Just what brand of lunatic had he taken her for? Of course she’d optimistically fantasized about potential, future bloodsopped rampages. What sane person wouldn’t? In these enthusiastic vision(s), there is always the donning of an immaculate McQueen. Her, some vibrant cross between Gorgon and Faerie Queen in hypodermic high heels, funereal patent, glinting knifelike with impassive glee. She’d use that ethereal highlight and contour palette, the one that Salome herself would’ve brushed on before asking for the head of John the Baptist. She’d redden her lips. She’d take these fake glasses off. She’d…

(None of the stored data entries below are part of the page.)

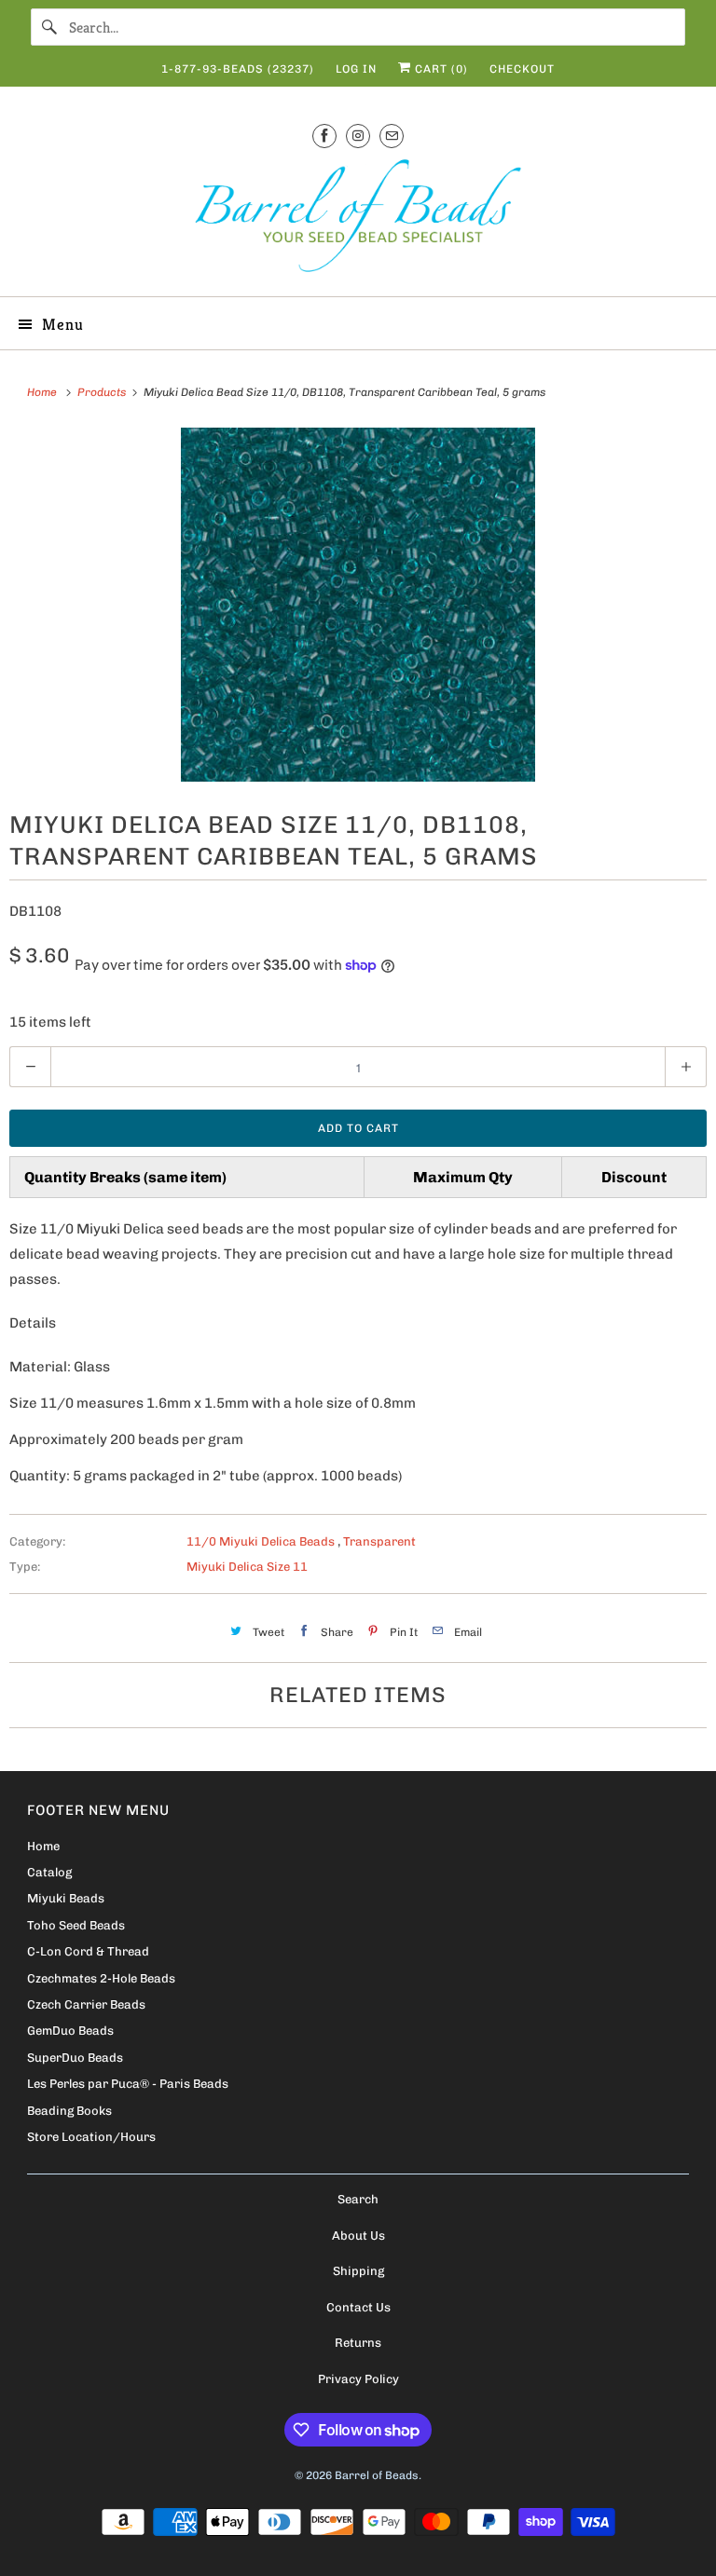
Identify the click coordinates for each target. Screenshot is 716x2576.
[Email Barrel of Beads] (391, 136)
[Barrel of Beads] (358, 219)
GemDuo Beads (70, 2031)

“I can always spot a knitter,” she’d said, without having batted one pulse of those bambi-lashes; not wanting to seem too eager. She was still leaning on her palm, staring placidly up at him. Was this a trick? Nothing this fun ever happens. She’d only decided to work here, because she'd figured being hedged in by so many books would feel good. Was she ever fucking mistaken. She illuminated at the prospect being real, half-smiled, squinted in impish curiosity. “Tell me all there is to know. Would we leave now, or...?” this outfit would do.
“Hey,” Dwayne began, having ambled up in his skunky weedsmoke tuft. “Can you…”
“Fuck off.” she’d said, without even looking at the interloper.